For the next year, my friend Kaylin and I dreamed of starting a support group on campus. The first thing that we knew was that it would be called “STRONG” — all capital letters but not an acronym. We thought that if there were three of us in a group of 40, there must be so many others on our campus of 6,000 students with invisible illnesses that we have no idea about. We decided that we wanted our group to be as inclusive as possible, making our mission statement: “STRONG is an on-campus club that functions as a support group for students with chronic pain or illness that interrupts daily life. We exist to encourage, empower, and advocate for better resources on campus.” Having a more general mission statement has allowed our group to extend to many students with various physical and mental illnesses.

When the dream became a reality, we used word of mouth to advertise our idea. Quickly, we had people telling us that they knew someone that they would relay the information to. Before we knew it, we had our first meeting with six other people we had never met before. There we talked about what we wanted the group to be and decided that we would meet once a week. The meeting was planned to last for an hour, and it lasted four. Everyone was so ecstatic to talk and laugh and cry about things that others couldn’t understand.
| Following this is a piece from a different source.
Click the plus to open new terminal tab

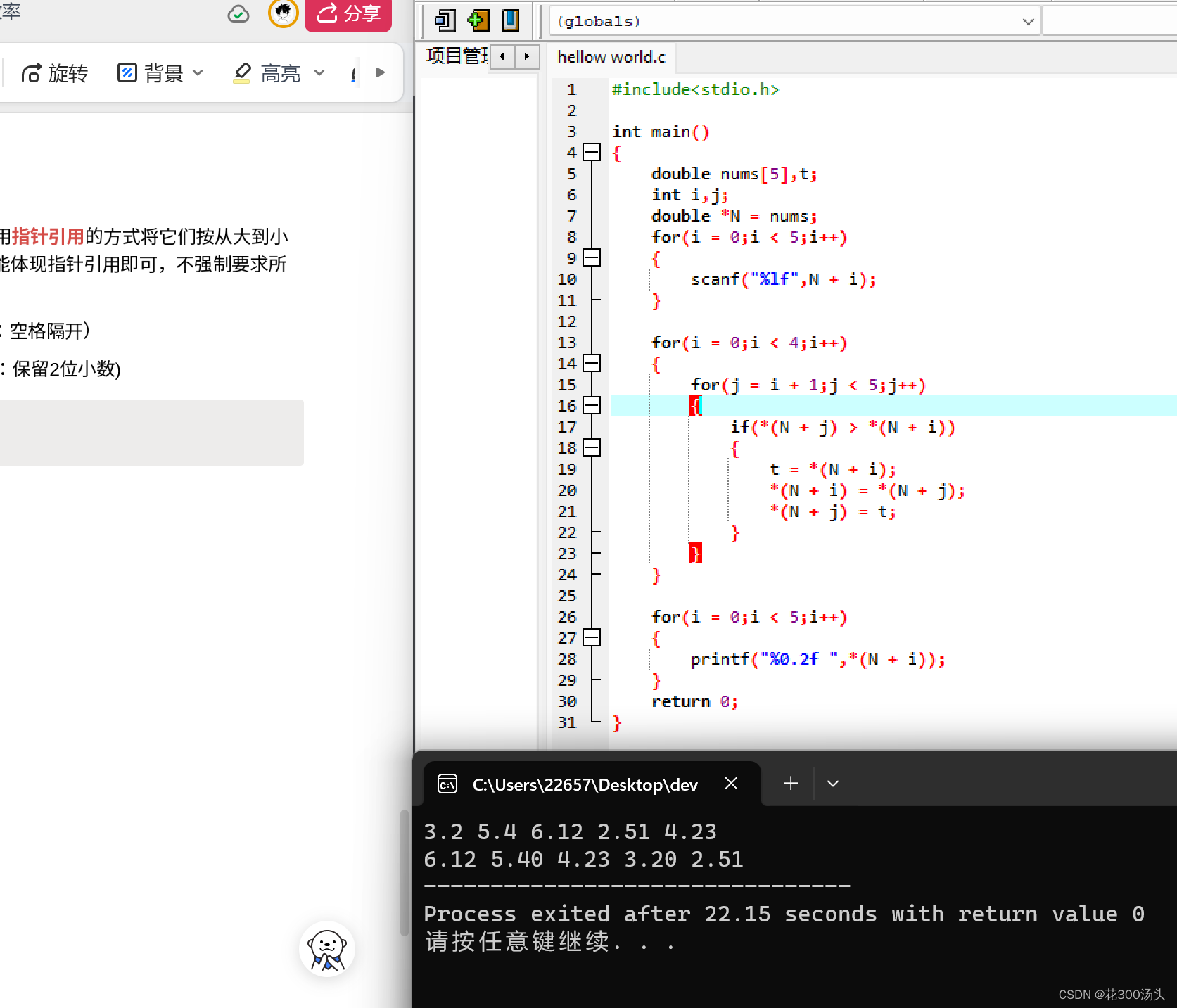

Since then, we have grown to a roster of over 30 students and have been able to provide support to many students, advocate for resources on campus and hold discussions about chronic illnesses and disabilities. We meet every week in a member’s apartment and spend between one to two hours every week together, mostly as a processing group. About once a month, we have a faculty or staff member of our university with a physical and/or mental illness come to host a discussion on a relevant topic. Topics of discussion include depression, self-care, mindfulness, advocating for yourself, employment, friendships and more.

STRONG is a place where safeness is prioritized — where people can be real and honest and vulnerable. STRONG is a place that is welcoming and confidential. STRONG is a place where all pain is valid. STRONG has drastically changed my life by giving me a place to meet others like me and is one of the most energizing parts of my life. Most of all, STRONG is a place where friends with big parts of our lives in common get together to relate.